• **PROBLEM TO SOLVE**: Every entry must be given again exactly as it is written.
***** INFORMATION GIVEN *****
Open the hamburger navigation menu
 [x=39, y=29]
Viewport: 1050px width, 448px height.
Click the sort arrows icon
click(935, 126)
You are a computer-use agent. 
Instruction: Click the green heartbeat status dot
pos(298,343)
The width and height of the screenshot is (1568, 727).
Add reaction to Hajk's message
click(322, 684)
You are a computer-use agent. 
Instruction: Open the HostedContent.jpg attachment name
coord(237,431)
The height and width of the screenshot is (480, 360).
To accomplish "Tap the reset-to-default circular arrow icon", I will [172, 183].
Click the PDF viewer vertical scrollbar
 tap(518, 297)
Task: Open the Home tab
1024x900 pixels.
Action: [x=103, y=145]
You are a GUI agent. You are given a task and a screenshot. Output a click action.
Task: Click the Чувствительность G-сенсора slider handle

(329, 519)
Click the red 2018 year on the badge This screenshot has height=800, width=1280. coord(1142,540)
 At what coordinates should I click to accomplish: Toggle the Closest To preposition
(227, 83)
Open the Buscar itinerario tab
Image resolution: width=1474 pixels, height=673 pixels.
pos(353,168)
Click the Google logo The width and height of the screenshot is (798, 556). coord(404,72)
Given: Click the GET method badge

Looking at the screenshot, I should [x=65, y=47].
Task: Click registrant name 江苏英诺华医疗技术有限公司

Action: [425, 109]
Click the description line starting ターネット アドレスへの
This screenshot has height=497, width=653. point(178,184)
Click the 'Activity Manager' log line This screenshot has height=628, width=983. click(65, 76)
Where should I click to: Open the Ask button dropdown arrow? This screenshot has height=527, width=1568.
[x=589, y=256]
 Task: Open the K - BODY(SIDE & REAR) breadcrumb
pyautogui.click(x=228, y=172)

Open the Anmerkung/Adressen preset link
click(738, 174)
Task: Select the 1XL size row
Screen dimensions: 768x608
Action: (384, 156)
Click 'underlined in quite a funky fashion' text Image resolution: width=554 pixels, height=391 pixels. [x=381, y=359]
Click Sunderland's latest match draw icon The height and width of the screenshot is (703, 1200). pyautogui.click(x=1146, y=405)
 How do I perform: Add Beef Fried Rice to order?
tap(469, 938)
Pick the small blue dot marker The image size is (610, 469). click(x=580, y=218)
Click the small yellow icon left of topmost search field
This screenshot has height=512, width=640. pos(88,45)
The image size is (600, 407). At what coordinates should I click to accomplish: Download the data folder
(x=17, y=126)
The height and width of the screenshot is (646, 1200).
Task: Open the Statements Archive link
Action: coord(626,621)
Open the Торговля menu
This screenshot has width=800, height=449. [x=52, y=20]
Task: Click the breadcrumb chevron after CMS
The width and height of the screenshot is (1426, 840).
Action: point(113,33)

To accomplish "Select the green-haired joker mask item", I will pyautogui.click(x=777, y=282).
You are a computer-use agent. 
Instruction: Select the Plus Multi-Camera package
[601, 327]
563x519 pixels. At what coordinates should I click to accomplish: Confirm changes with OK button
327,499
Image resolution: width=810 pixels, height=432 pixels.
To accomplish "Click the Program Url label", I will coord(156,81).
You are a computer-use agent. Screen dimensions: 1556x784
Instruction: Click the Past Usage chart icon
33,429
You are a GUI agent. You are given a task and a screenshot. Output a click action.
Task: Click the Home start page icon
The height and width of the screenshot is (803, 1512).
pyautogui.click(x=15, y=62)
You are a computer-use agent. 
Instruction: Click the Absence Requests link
*****
• **TASK RESULT**:
Open the hamburger navigation menu
 [x=39, y=29]
Viewport: 1050px width, 448px height.
Click the sort arrows icon
click(935, 126)
You are a computer-use agent. 
Instruction: Click the green heartbeat status dot
pos(298,343)
The width and height of the screenshot is (1568, 727).
Add reaction to Hajk's message
click(322, 684)
You are a computer-use agent. 
Instruction: Open the HostedContent.jpg attachment name
coord(237,431)
The height and width of the screenshot is (480, 360).
To accomplish "Tap the reset-to-default circular arrow icon", I will [172, 183].
Click the PDF viewer vertical scrollbar
 tap(518, 297)
Task: Open the Home tab
1024x900 pixels.
Action: [x=103, y=145]
You are a GUI agent. You are given a task and a screenshot. Output a click action.
Task: Click the Чувствительность G-сенсора slider handle

(329, 519)
Click the red 2018 year on the badge This screenshot has height=800, width=1280. coord(1142,540)
 At what coordinates should I click to accomplish: Toggle the Closest To preposition
(227, 83)
Open the Buscar itinerario tab
Image resolution: width=1474 pixels, height=673 pixels.
pos(353,168)
Click the Google logo The width and height of the screenshot is (798, 556). coord(404,72)
Given: Click the GET method badge

Looking at the screenshot, I should [x=65, y=47].
Task: Click registrant name 江苏英诺华医疗技术有限公司

Action: [425, 109]
Click the description line starting ターネット アドレスへの
This screenshot has height=497, width=653. point(178,184)
Click the 'Activity Manager' log line This screenshot has height=628, width=983. click(65, 76)
Where should I click to: Open the Ask button dropdown arrow? This screenshot has height=527, width=1568.
[x=589, y=256]
 Task: Open the K - BODY(SIDE & REAR) breadcrumb
pyautogui.click(x=228, y=172)

Open the Anmerkung/Adressen preset link
click(738, 174)
Task: Select the 1XL size row
Screen dimensions: 768x608
Action: (384, 156)
Click 'underlined in quite a funky fashion' text Image resolution: width=554 pixels, height=391 pixels. [x=381, y=359]
Click Sunderland's latest match draw icon The height and width of the screenshot is (703, 1200). pyautogui.click(x=1146, y=405)
 How do I perform: Add Beef Fried Rice to order?
tap(469, 938)
Pick the small blue dot marker The image size is (610, 469). click(x=580, y=218)
Click the small yellow icon left of topmost search field
This screenshot has height=512, width=640. pos(88,45)
The image size is (600, 407). At what coordinates should I click to accomplish: Download the data folder
(x=17, y=126)
The height and width of the screenshot is (646, 1200).
Task: Open the Statements Archive link
Action: coord(626,621)
Open the Торговля menu
This screenshot has width=800, height=449. [x=52, y=20]
Task: Click the breadcrumb chevron after CMS
The width and height of the screenshot is (1426, 840).
Action: point(113,33)

To accomplish "Select the green-haired joker mask item", I will pyautogui.click(x=777, y=282).
You are a computer-use agent. 
Instruction: Select the Plus Multi-Camera package
[601, 327]
563x519 pixels. At what coordinates should I click to accomplish: Confirm changes with OK button
327,499
Image resolution: width=810 pixels, height=432 pixels.
To accomplish "Click the Program Url label", I will coord(156,81).
You are a computer-use agent. Screen dimensions: 1556x784
Instruction: Click the Past Usage chart icon
33,429
You are a GUI agent. You are given a task and a screenshot. Output a click action.
Task: Click the Home start page icon
The height and width of the screenshot is (803, 1512).
pyautogui.click(x=15, y=62)
You are a computer-use agent. 
Instruction: Click the Absence Requests link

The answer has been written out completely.